Render as a JSON list of strings the span of the records below that opens with the line containing "Task: Click the word 산책 in the first card" and closes with the line containing "Select the Mevkii value Ateşintepe", both lines included. Give one string per line, skip blank lines, and leave the pictures out.

* DATA ROWS *
--------------------
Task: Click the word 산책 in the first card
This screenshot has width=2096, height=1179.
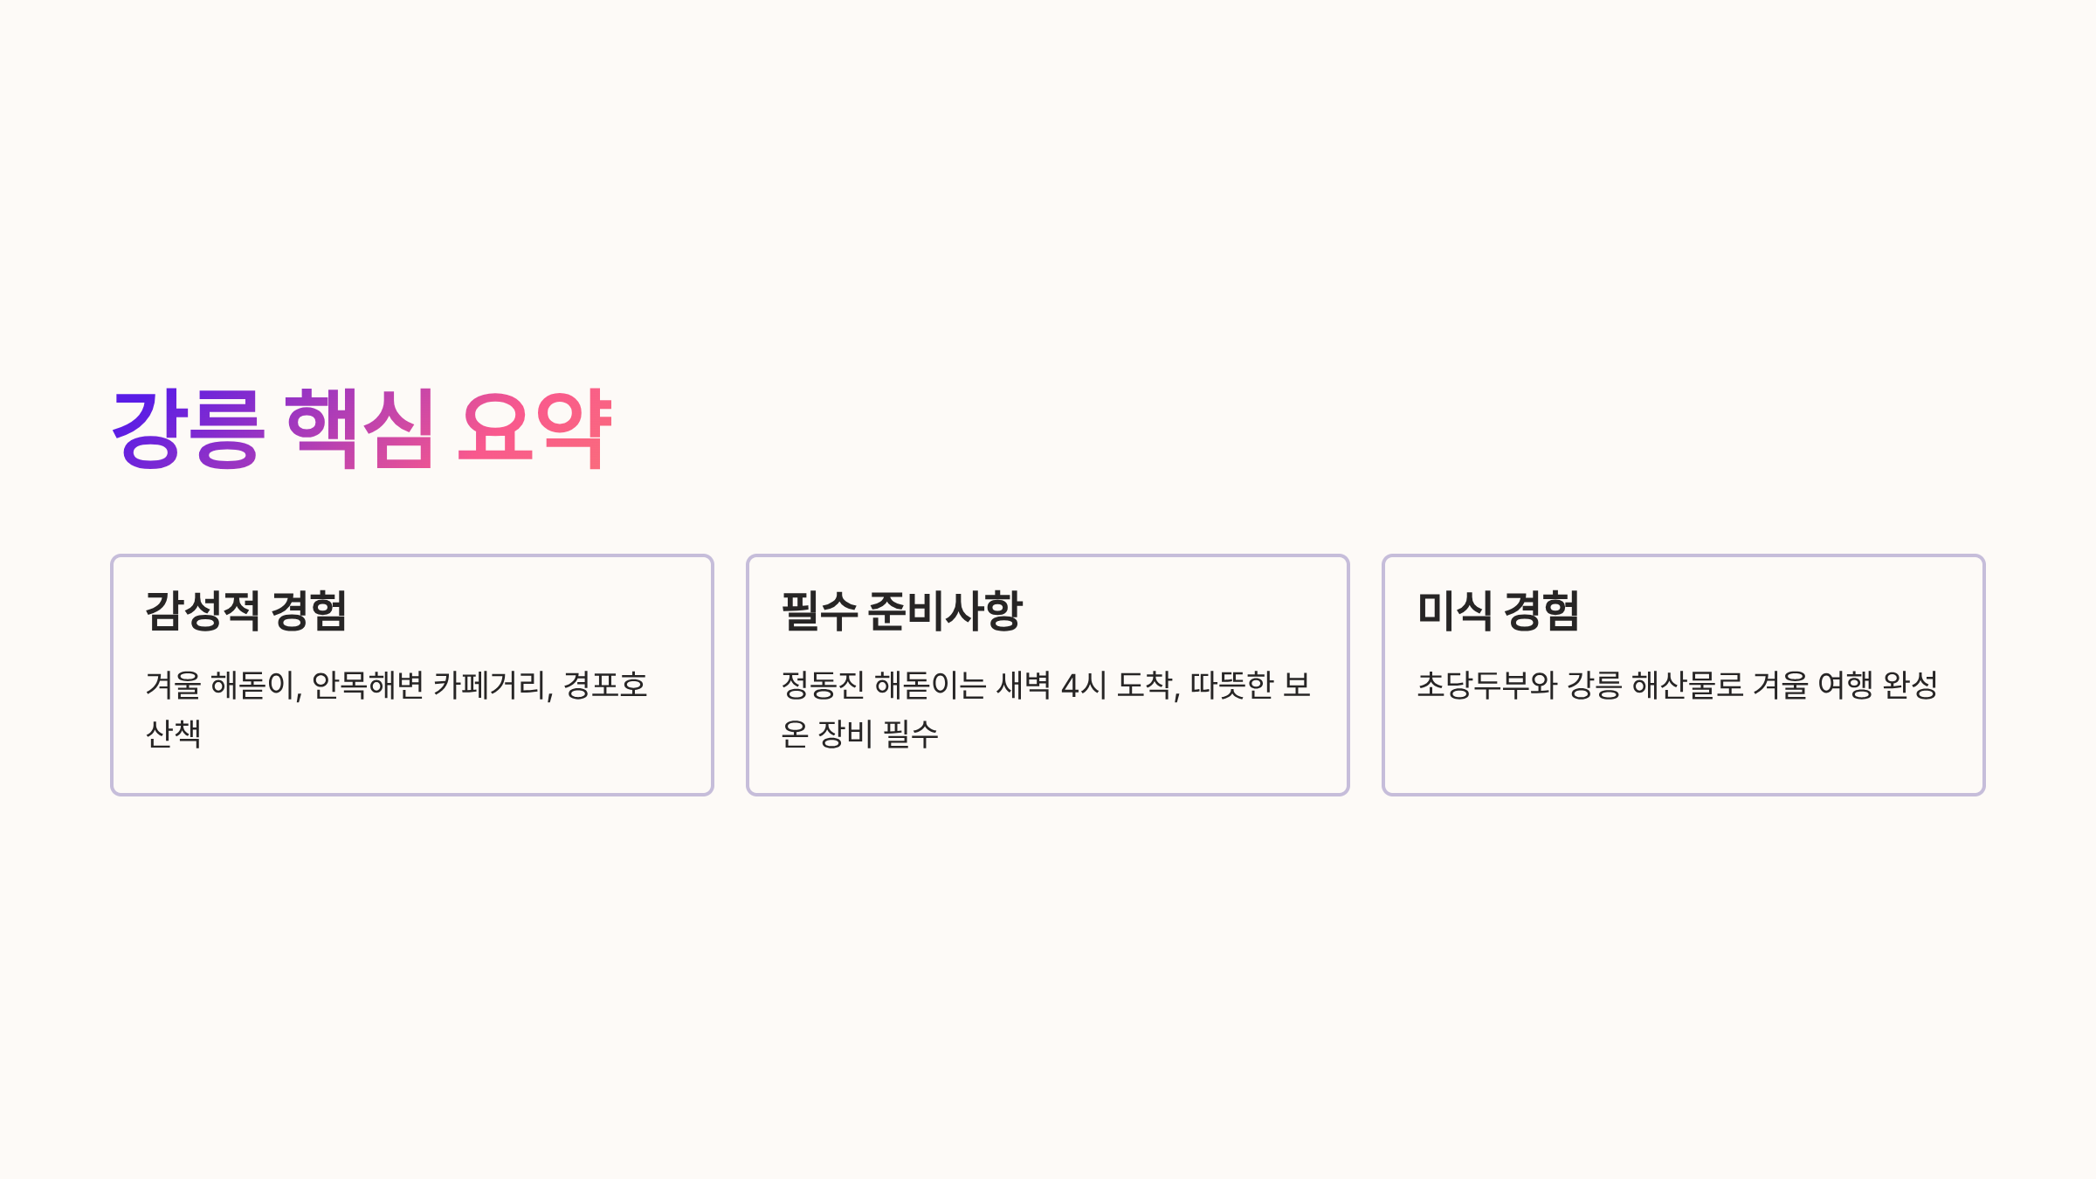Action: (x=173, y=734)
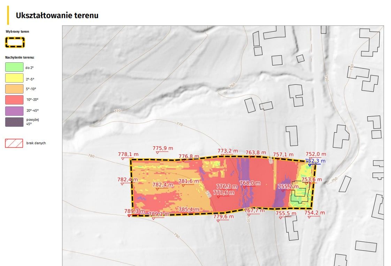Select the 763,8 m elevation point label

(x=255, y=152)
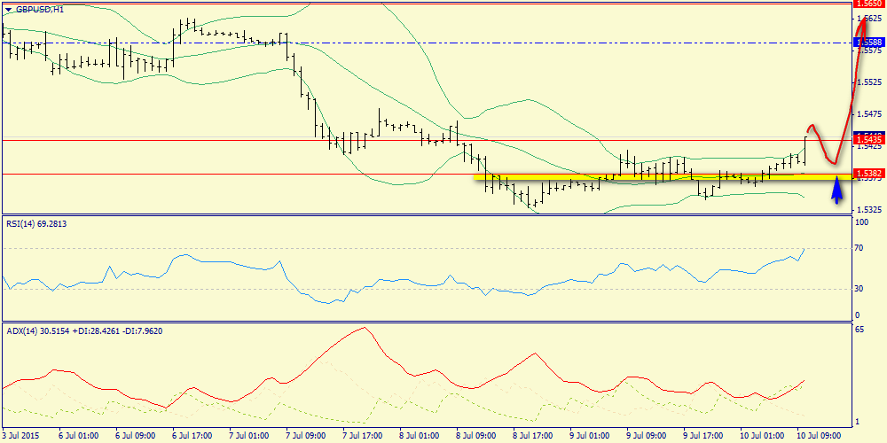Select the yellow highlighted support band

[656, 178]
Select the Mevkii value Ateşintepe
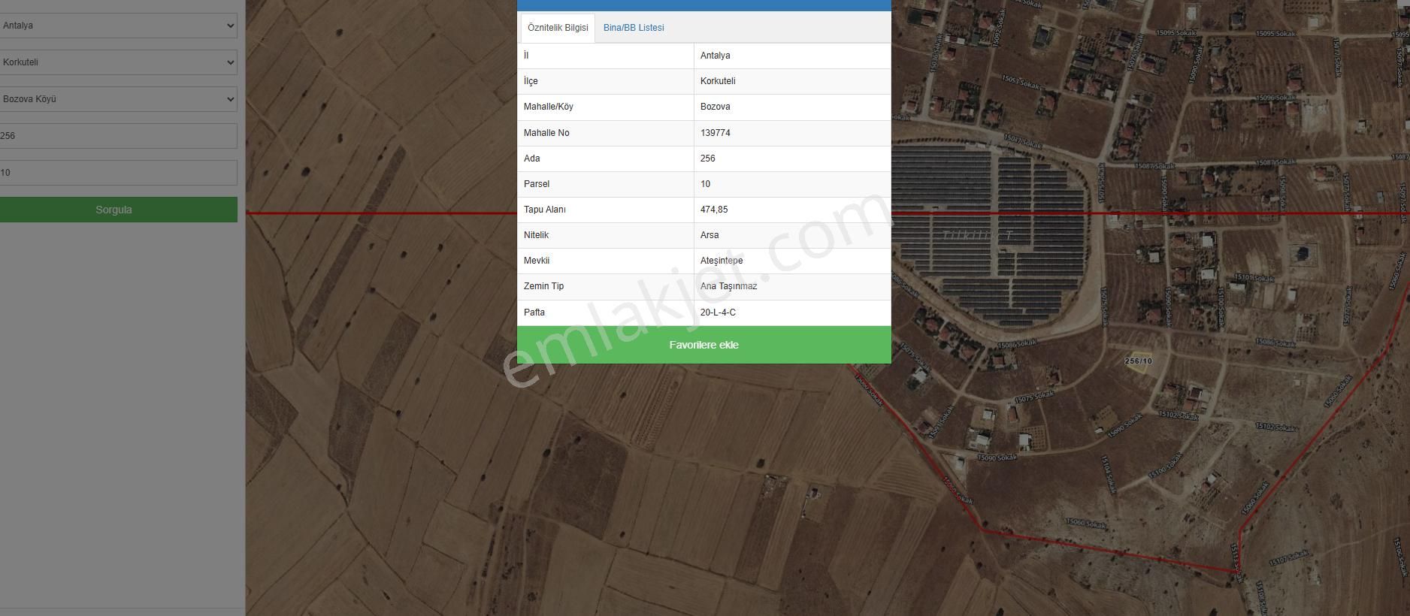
--------------------
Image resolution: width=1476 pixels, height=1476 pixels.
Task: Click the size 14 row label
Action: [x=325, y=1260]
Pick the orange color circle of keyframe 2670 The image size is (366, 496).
--------------------
* SOLUTION *
[
  "Task: Click the word 산책 in the first card",
  "This screenshot has width=2096, height=1179.",
  "Action: (x=173, y=734)",
  "Select the 763,8 m elevation point label",
  "(x=255, y=152)",
  "Select the yellow highlighted support band",
  "[656, 178]",
  "Select the Mevkii value Ateşintepe"
]